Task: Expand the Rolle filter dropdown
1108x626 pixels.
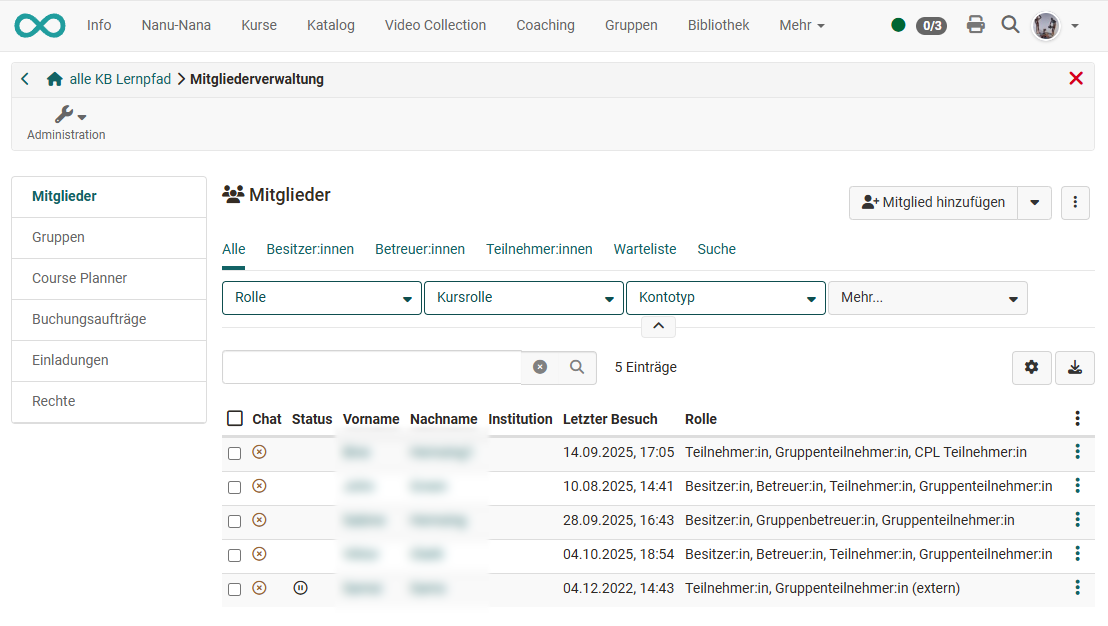Action: point(321,298)
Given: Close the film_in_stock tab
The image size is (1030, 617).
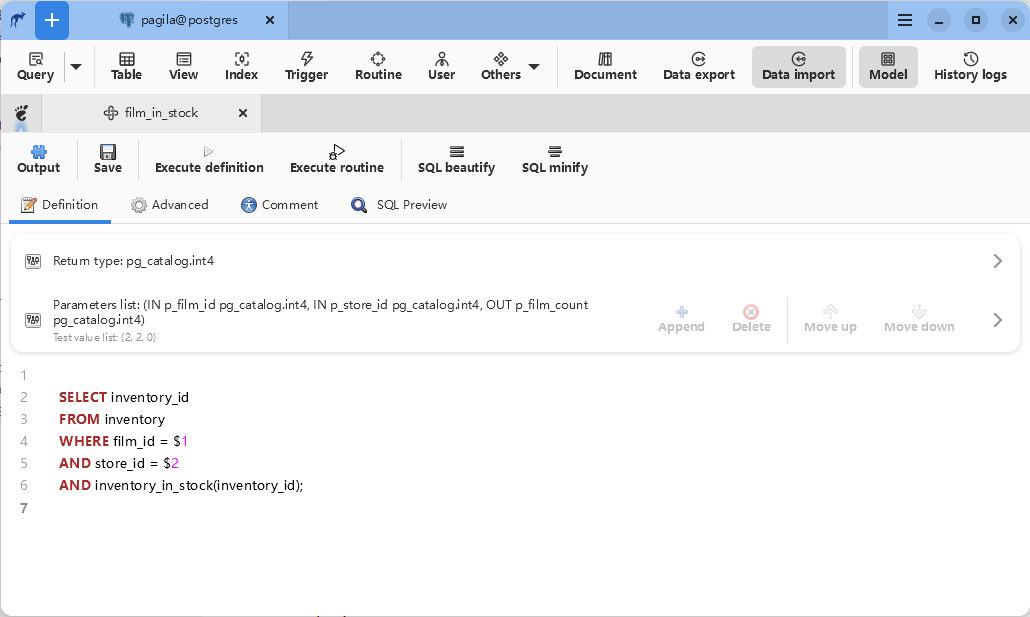Looking at the screenshot, I should coord(243,114).
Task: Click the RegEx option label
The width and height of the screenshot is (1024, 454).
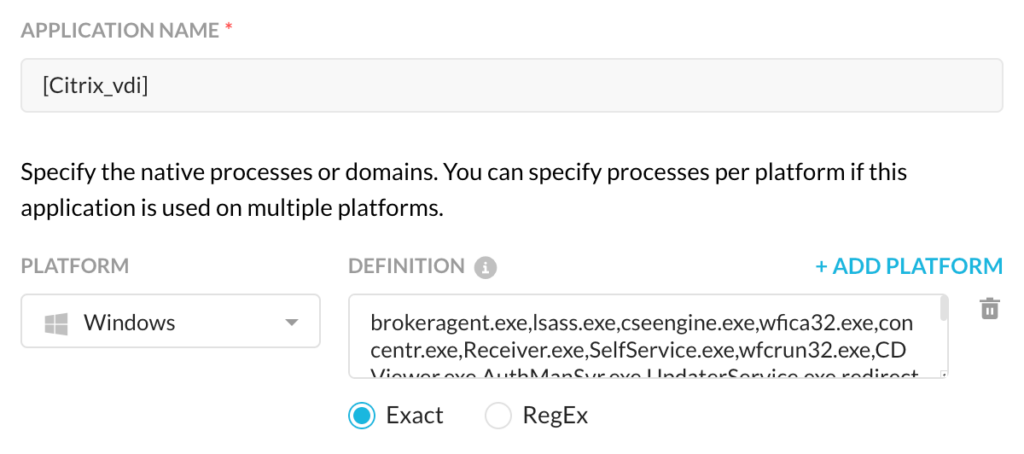Action: [x=555, y=415]
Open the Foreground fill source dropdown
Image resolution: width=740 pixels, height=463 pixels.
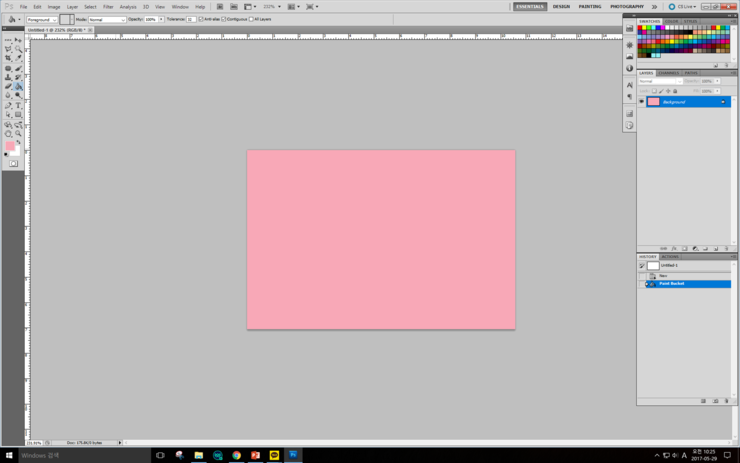click(x=41, y=19)
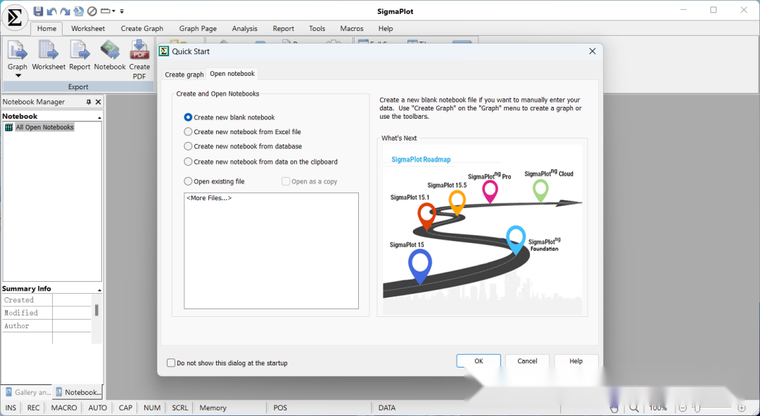Image resolution: width=760 pixels, height=416 pixels.
Task: Click the Export Graph icon
Action: pyautogui.click(x=17, y=50)
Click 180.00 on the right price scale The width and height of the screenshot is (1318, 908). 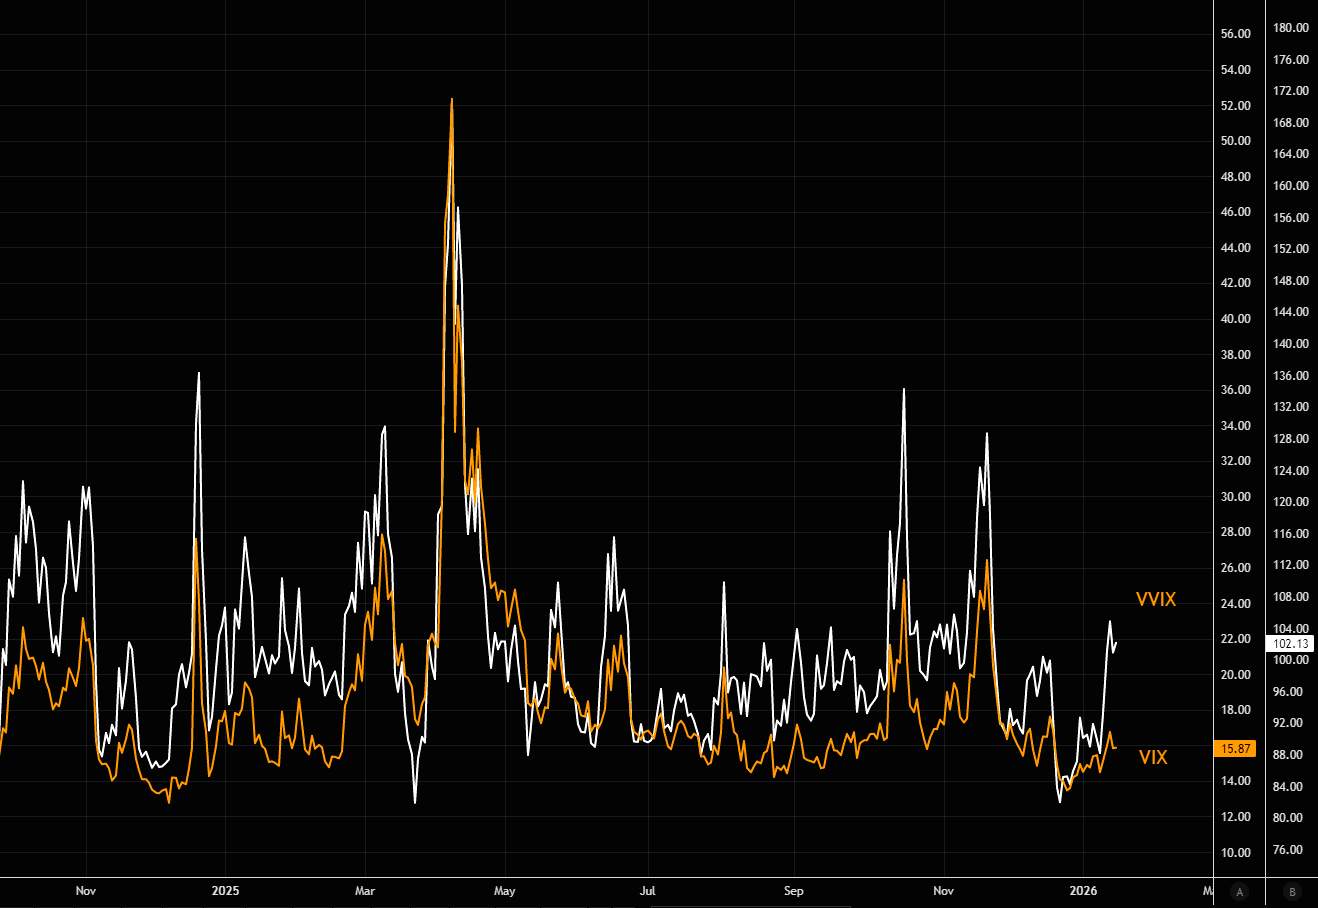1291,28
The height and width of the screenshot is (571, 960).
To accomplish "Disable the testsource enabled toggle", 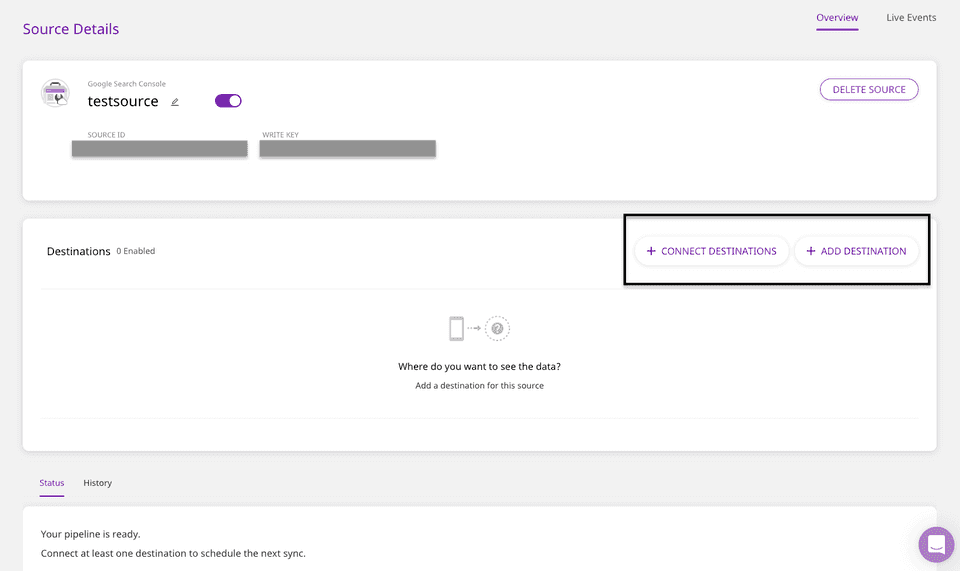I will tap(228, 101).
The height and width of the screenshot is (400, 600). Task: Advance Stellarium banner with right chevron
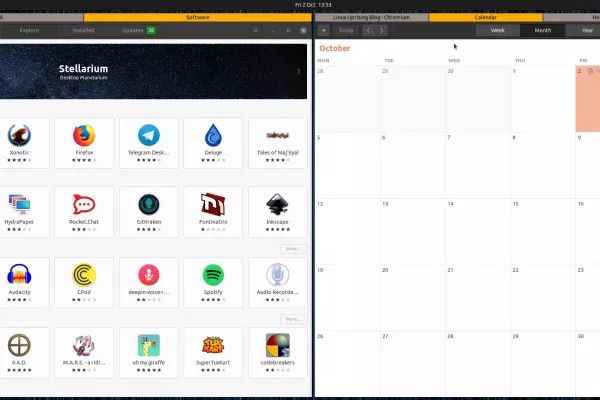[298, 72]
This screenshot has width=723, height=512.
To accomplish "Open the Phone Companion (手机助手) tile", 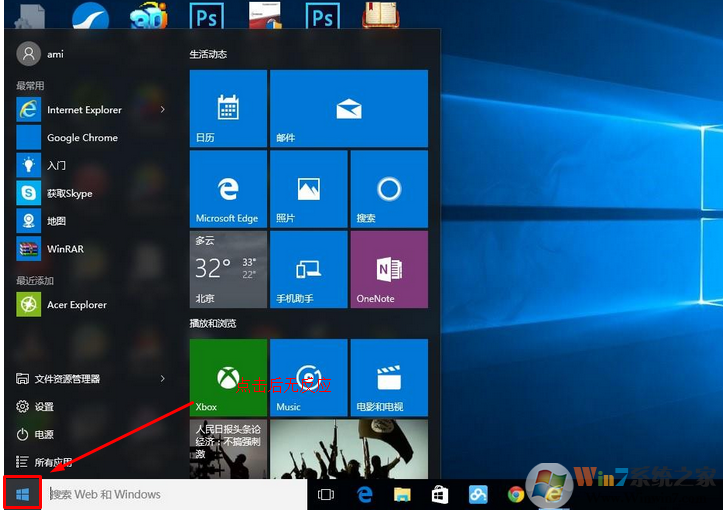I will pyautogui.click(x=308, y=270).
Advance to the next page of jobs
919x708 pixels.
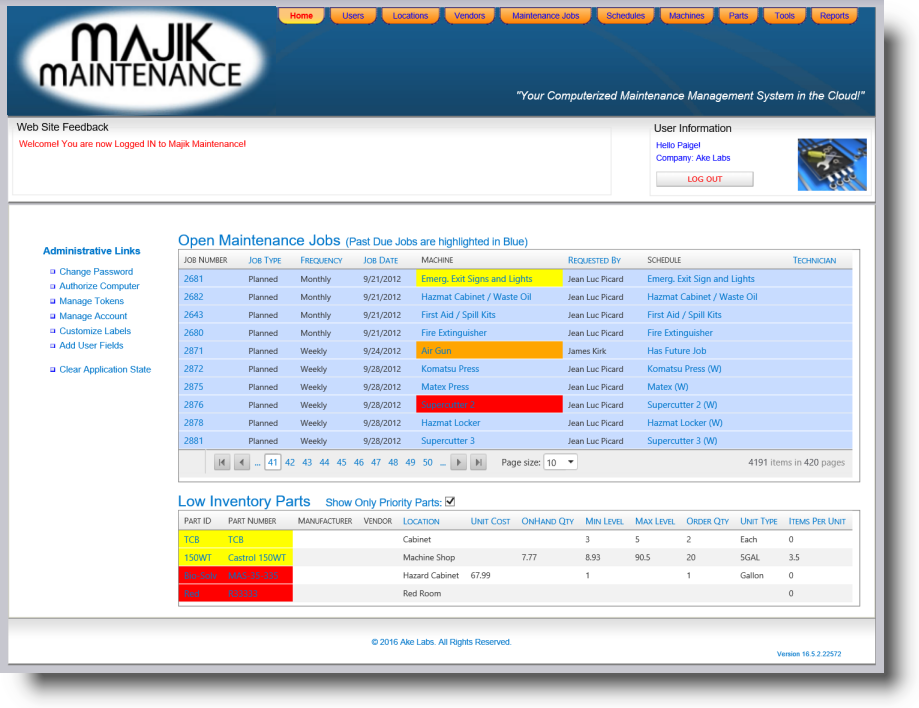tap(459, 462)
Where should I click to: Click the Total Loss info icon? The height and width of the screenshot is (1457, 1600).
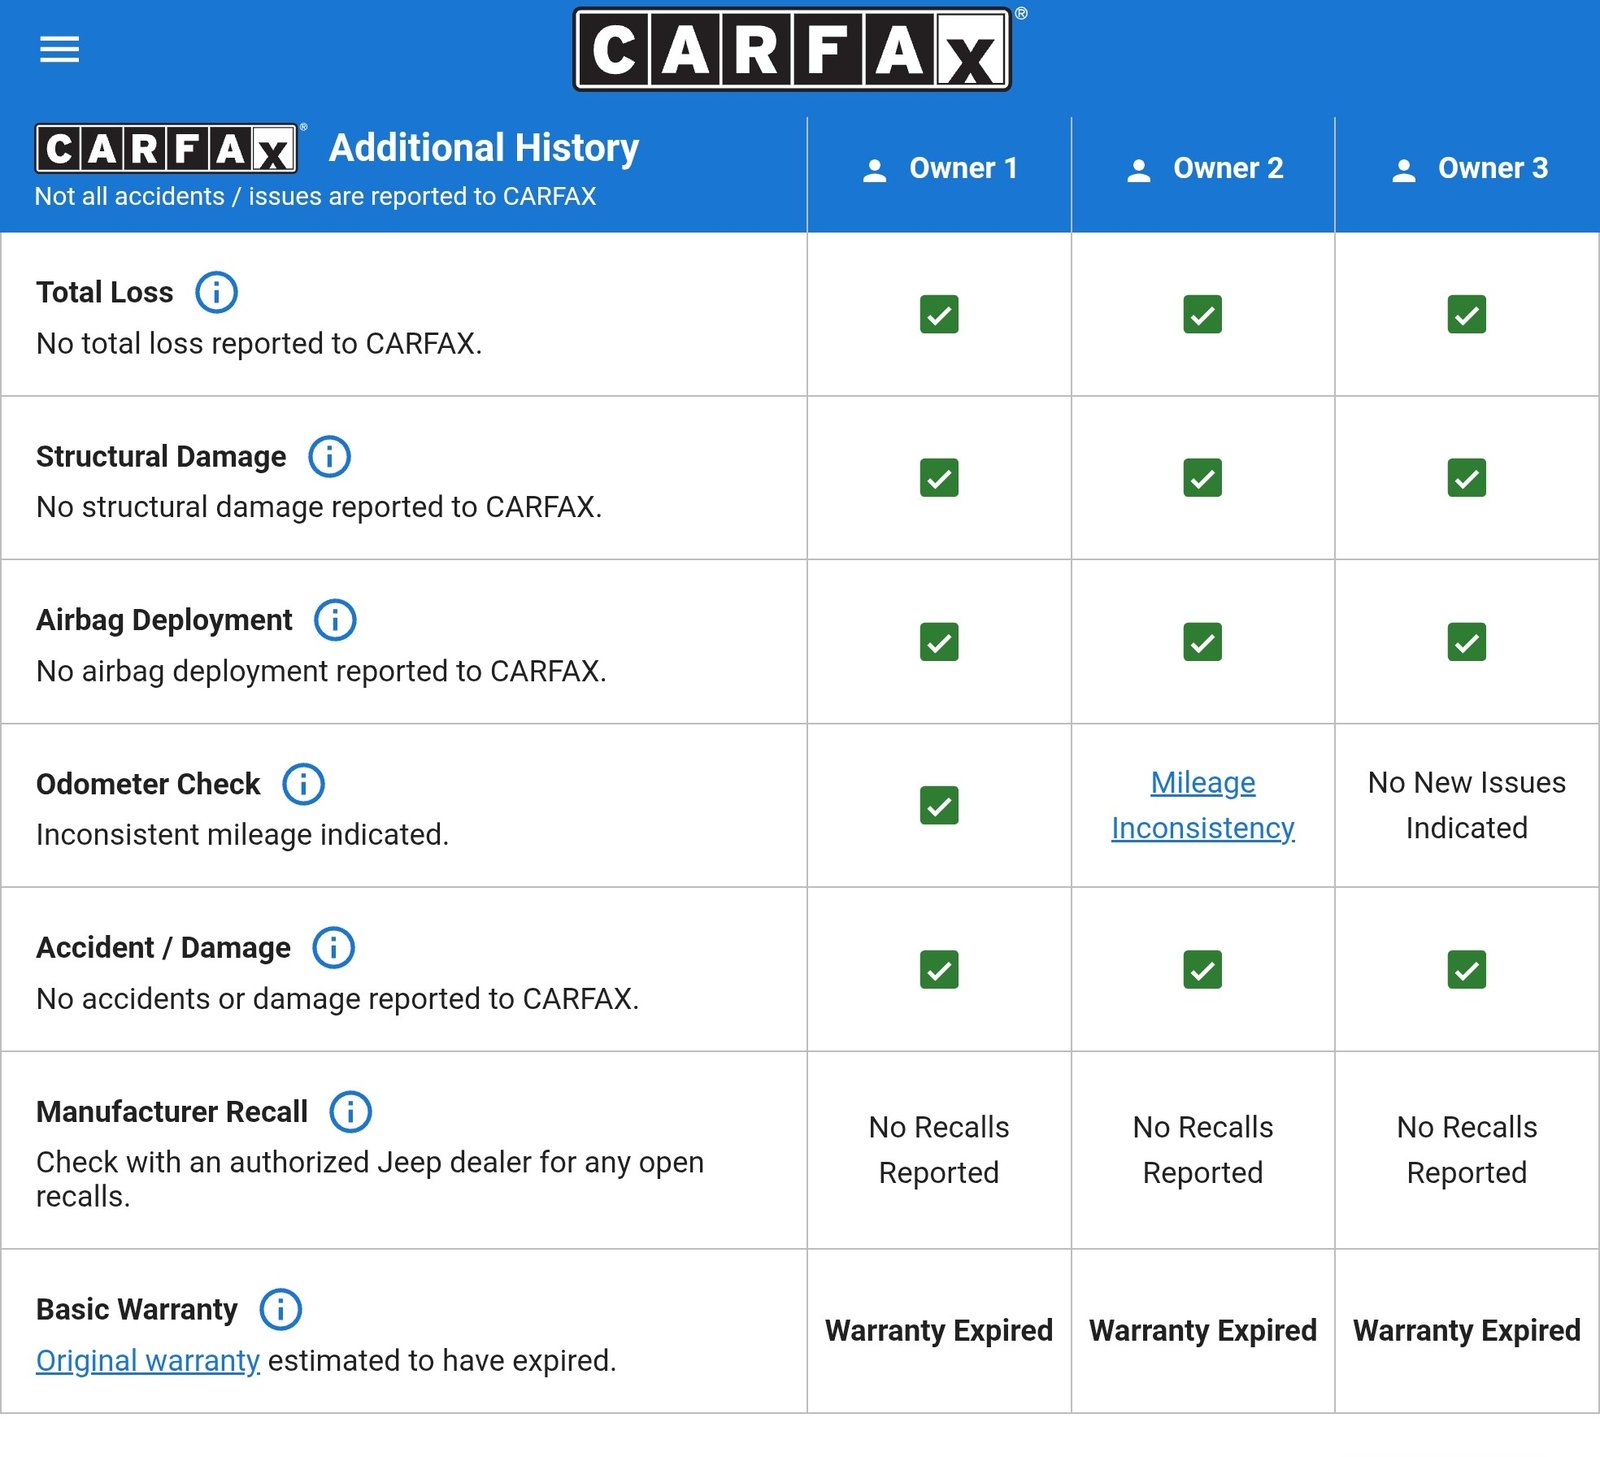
---+---
### [WHAT YOU HAVE TO DO]
Could you show every line of the material that includes the string "dropdown"?

### [EXPECTED ANSWER]
Task: Expand the Rolle filter dropdown
Open the Foreground fill source dropdown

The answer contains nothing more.